TEKS BACAAN =
:::

FYI.

This story is over 5 years old.

Gender dan LGBTQ

Supaya Tak Dipersekusi, Kaum LGBTQ Myanmar Menjadi Paranormal

Para LGBT komunitas nat kadaw disebut sebagai istri roh halus. Makanya mereka tak diserang sama penduduk mayoritas Myanmar yang konservatif.
Seorang penari nat kadaw pentas di Taung Byone, festival nat terbesar di Myanmar. Semua Foto oleh penulis.

Ketika remaja Myanmar bernama Htet Htet mengaku pada keluarganya sebagai transgender, reaksi yang muncul sangat brutal.

"Ayah mengusir saya dari rumah," kata Htet Htet, yang nama aslinya kami ganti demi melindungi identitasnya. Ayahnya tidak bisa terima harus tinggal bersama seorang transgender, biarpun itu anak kandungnya sendiri. Lantaran tidak memiliki banyak pilihan, Htet Htet meninggalkan kota asalnya dan menjadi nat kadaw, alias "istri roh."

Iklan

Biarpun 90 persen populasi Myanmar adalah penganut agama Buddha, banyak juga penduduk lokal masih memuja roh setempat bernama nats. Warga meyakini nat kadaw—semacam dukun—bisa dirasuki makhluk spiritual yang akan memberikan nasehat hidup penting. Upacara kerasukan arwah ala Myanmar itu (dengan kostum dan makeup tebal) awalnya mulai dilakukan oleh lelaki gay ataupun perempuan transgender awal dekade 1980'an. Kini, upacara arwah ini adalah satu-satunya jenjang karir 'normal' bagi lelaki gay dan perempuan trans supaya diterima masyarakat setempat tanpa khawatir persekusi.

Pengalaman Htet Htet dengan keluarganya bukanlah hal yang asing di negara Asia Tenggara yang cenderung konservatif terhadap penyuka sesama jenis. Intoleransi terhadap komunitas LGBTQ masih sangat tinggi di ASEAN. Malah homoseksualitas di Myanmar sepenuhnya ilegal karena "melanggar hukum alam." Di mata hukum warisan kolonial Inggris, komunitas LGBTQ masih dianggap warga kelas dua.

Akademisi Myanmar, Ma Thanegi, yang telah menulis banyak buku tentang teologi nat mengatakan ada tiga profesi terhormat tersisa bagi kaum transgender di negaranya: jadi penata kecantikan, desainer fashion, atau dukun arwah. Kedua profesi yang disebut sebelumnya butuh "investasi uang yang besar" untuk standar Myanmar kata Ma Thanegi. Setidaknya buat buka salon atau belajar merancang busana. Karena itulah, menjadi nat kadaw lebih murah meriah.

:::

INSTRUKSI =
[1] Tuliskan semua profesi yang disebut Ma Thanegi sebagai profesi terhormat yang masih tersisa bagi kaum transgender di Myanmar, menurut teks bacaan di atas.
[2] Menurut teks bacaan di atas, berapa persen penduduk Myanmar yang menganut agama Buddha?

ISI KUMPULAN DATA =
:::

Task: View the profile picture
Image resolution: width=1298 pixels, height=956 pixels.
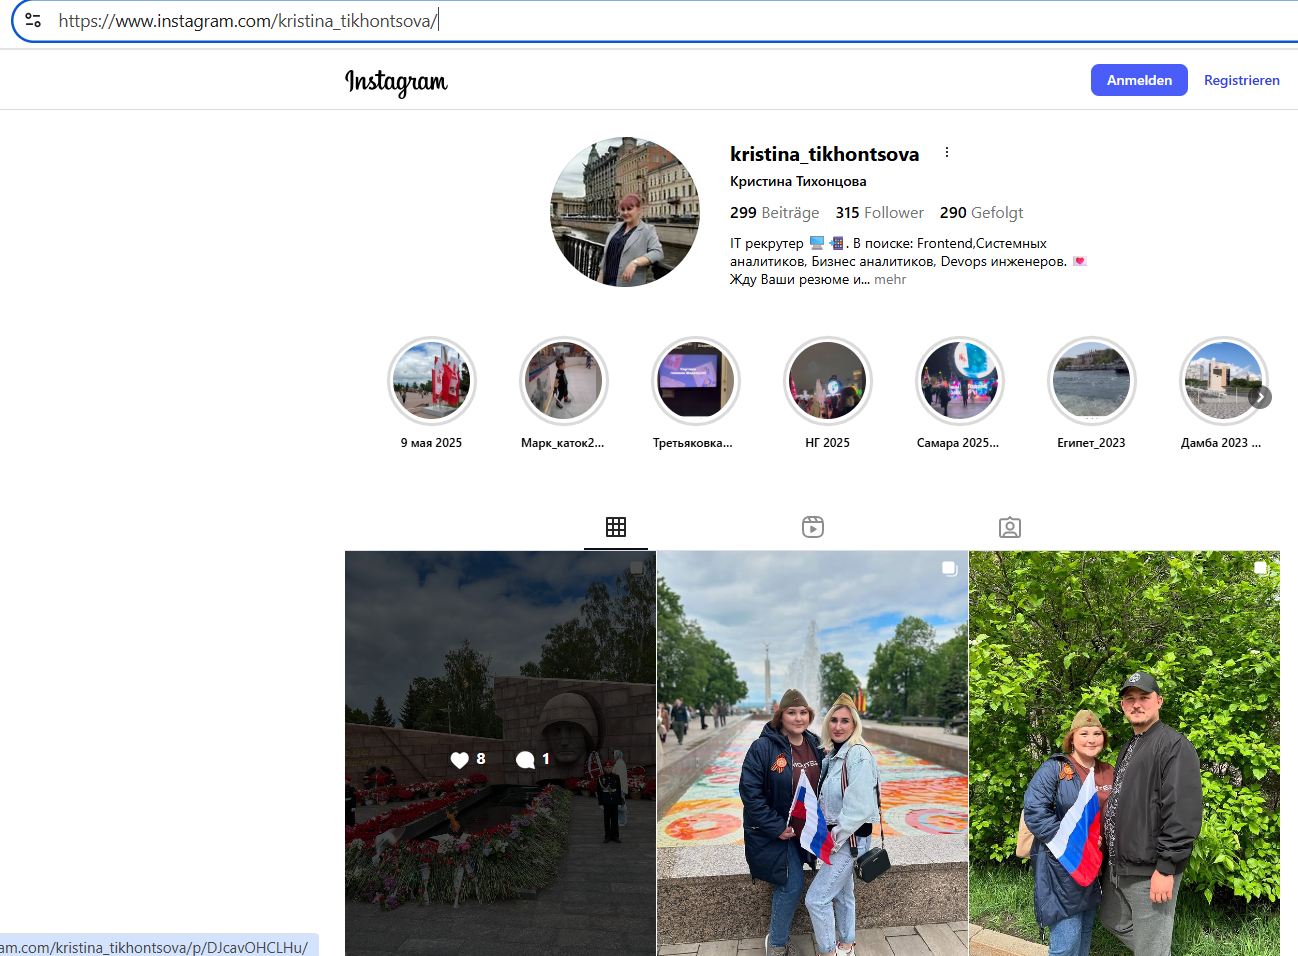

:::

JAWABAN TUGAS =
[1] Penata kecantikan, desainer fashion, dan dukun arwah.

[2] 90 persen.